The problem GH had in later years was that he no longer had the players to rotate; or even rest his key men when they needed it. Could you rest Gerrard for Diao? Owen for the out-of-sorts Heskey? Would you opt for Cheyrou ahead of Kewell? There was simply no competition for places. You wouldn't want to rotate Gerrard, but there will be times he could use a rest.

The best thing about Benitez is that he likes to attack as a team and defend as a team. Under GH, we defended as a team, but attacked as a couple of individuals chasing a long ball (not always, but too often). I recall applauding off the Valencia side that won 1-0 at Anfield in the Champions League a couple of years ago - I'm not sure if people watching on TV could get the full sense of their movement off-the-ball, and the way they outbattled, out-run and out-passed us. They were the perfect team - eleven men playing together, with spirit and (crucially) understanding. Michael Owen believes they are the best team he has faced, and it's easy to see why. Steven Gerrard will feel exactly the same, I can assure you. They will both be hugely excited by his arrival; and Cisse will have been delighted to read (if he didn't know before) Guy Roux's comments that Benitez is a big fan of the young French striker.
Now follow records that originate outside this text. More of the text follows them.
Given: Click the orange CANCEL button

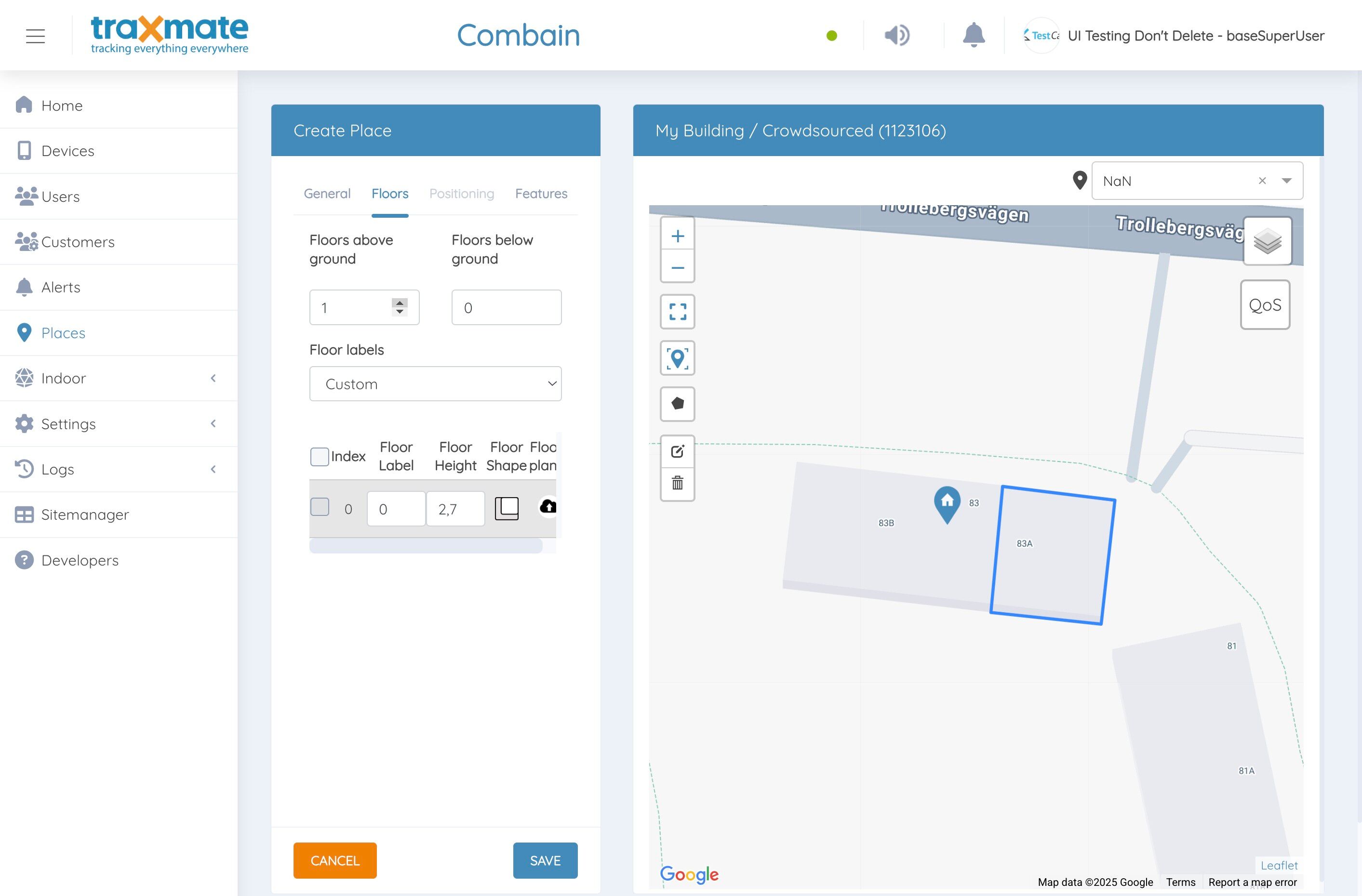Looking at the screenshot, I should (x=335, y=860).
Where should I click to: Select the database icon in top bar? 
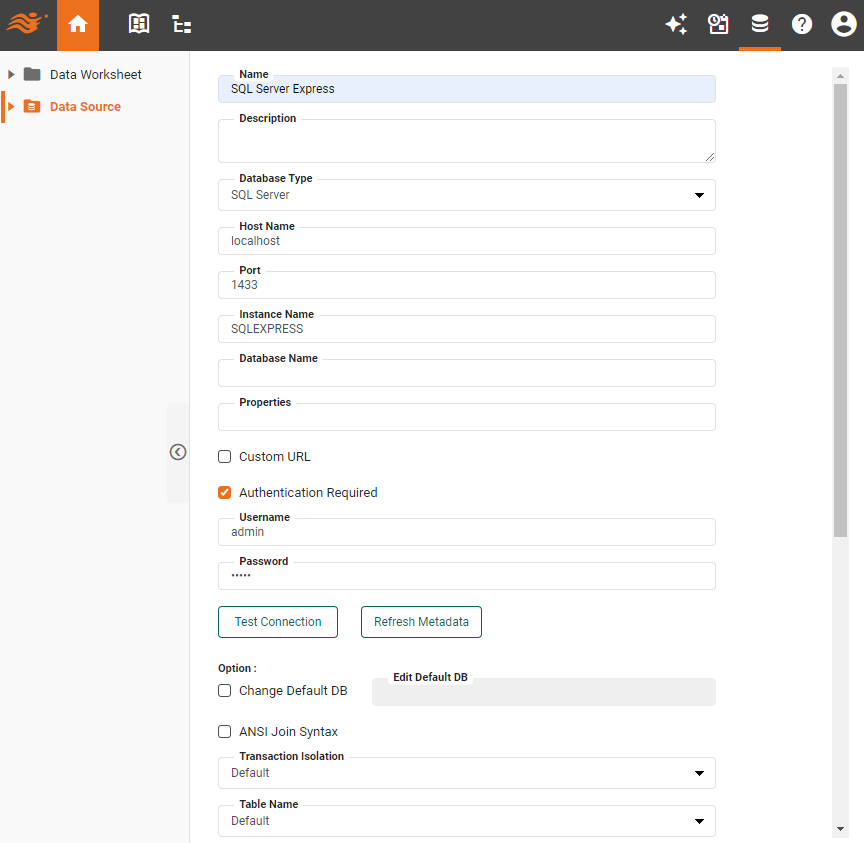pyautogui.click(x=760, y=24)
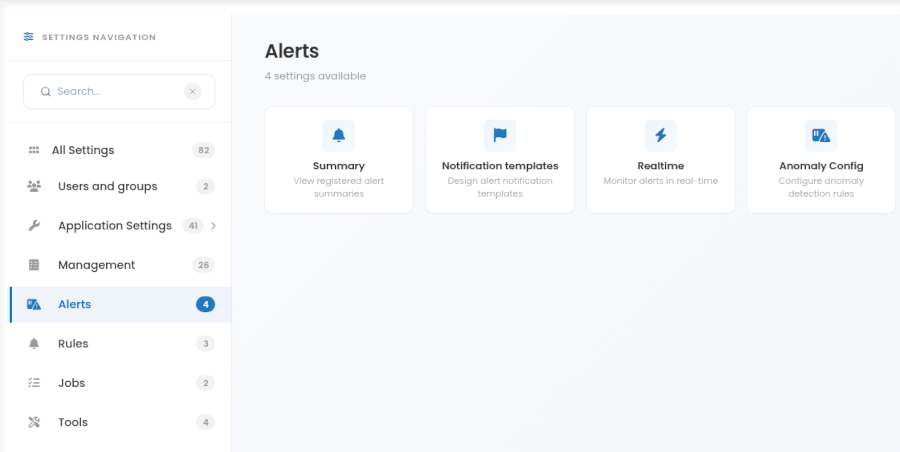Click the Jobs checklist icon
This screenshot has width=900, height=452.
(34, 383)
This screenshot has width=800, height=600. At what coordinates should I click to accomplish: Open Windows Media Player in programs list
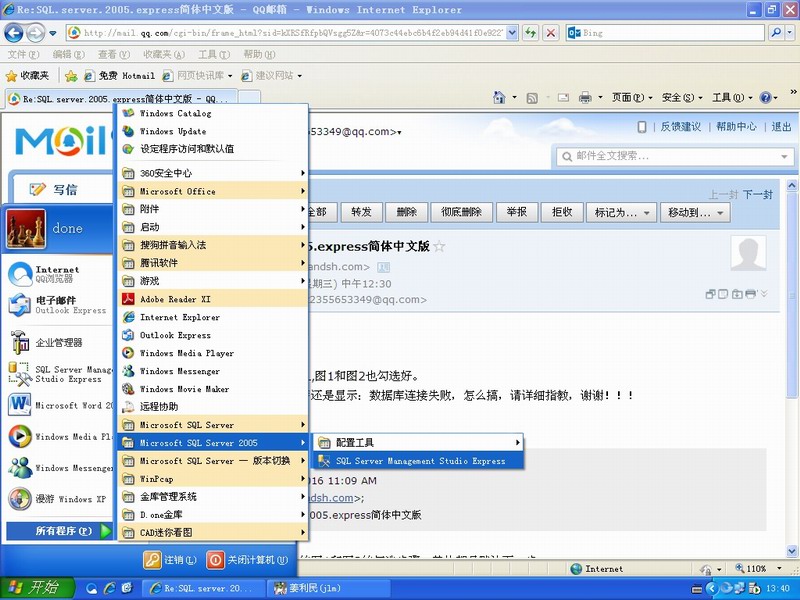pos(186,353)
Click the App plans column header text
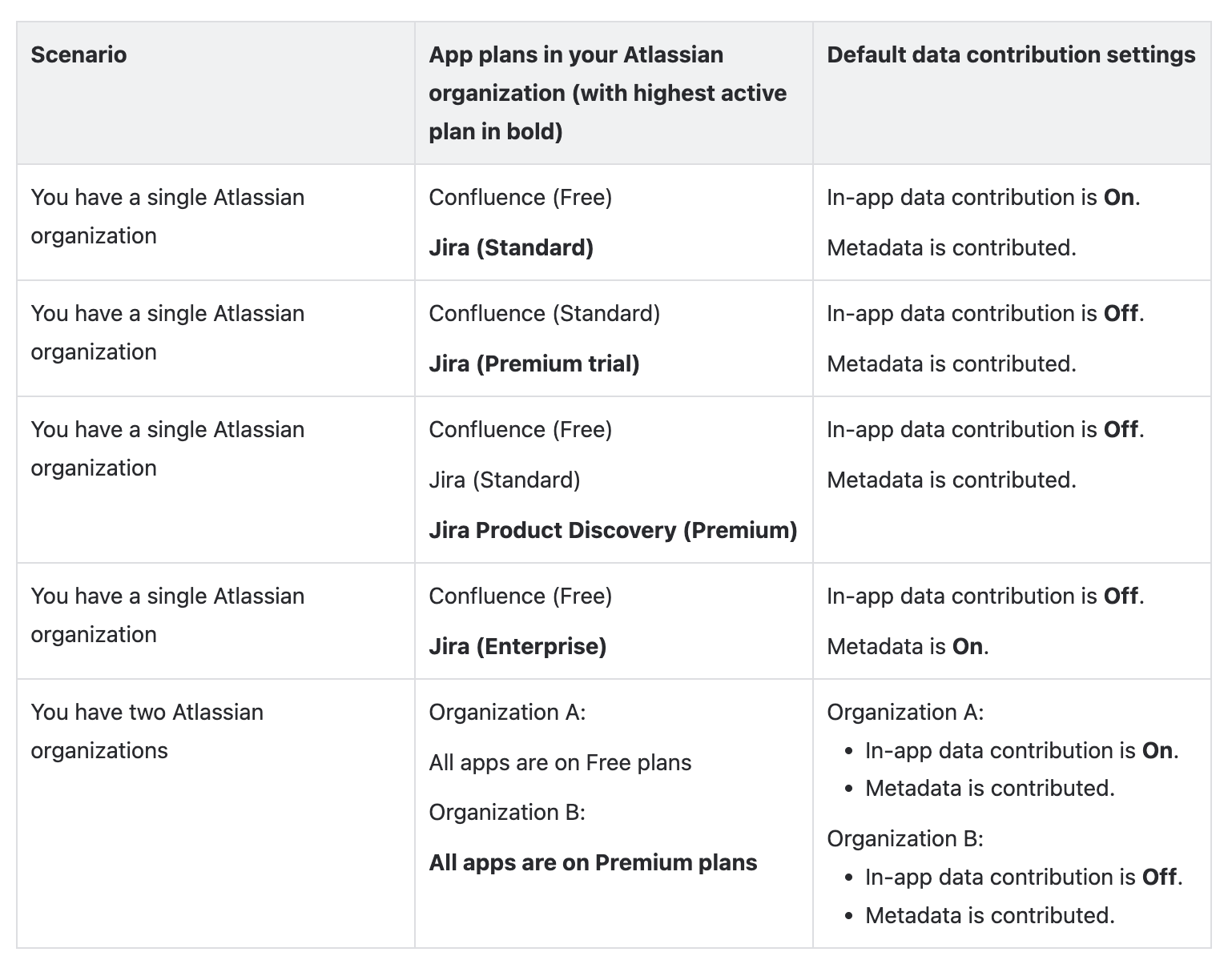The image size is (1232, 956). pyautogui.click(x=608, y=93)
On top of this, Benitez's track record this millennium, coupled with Liverpool's reputation, will help attract top quality players to Anfield.

Overtaking Arsenal, Man U and Chelsea will not be easy - especially as they will all strengthen too. But as long as we are close to being on a par with them, then we will stand a chance of winning the title. Arsenal could have lost NINE games they actually won last season, and still finished above us; we were not even close to being in a position to capitalise on the top clubs slipping up. Benitez can get us challenging again; and that is why he is the best man. The next few years promise to be hugely exciting, and hopefully we will add some significant silverware on the journey.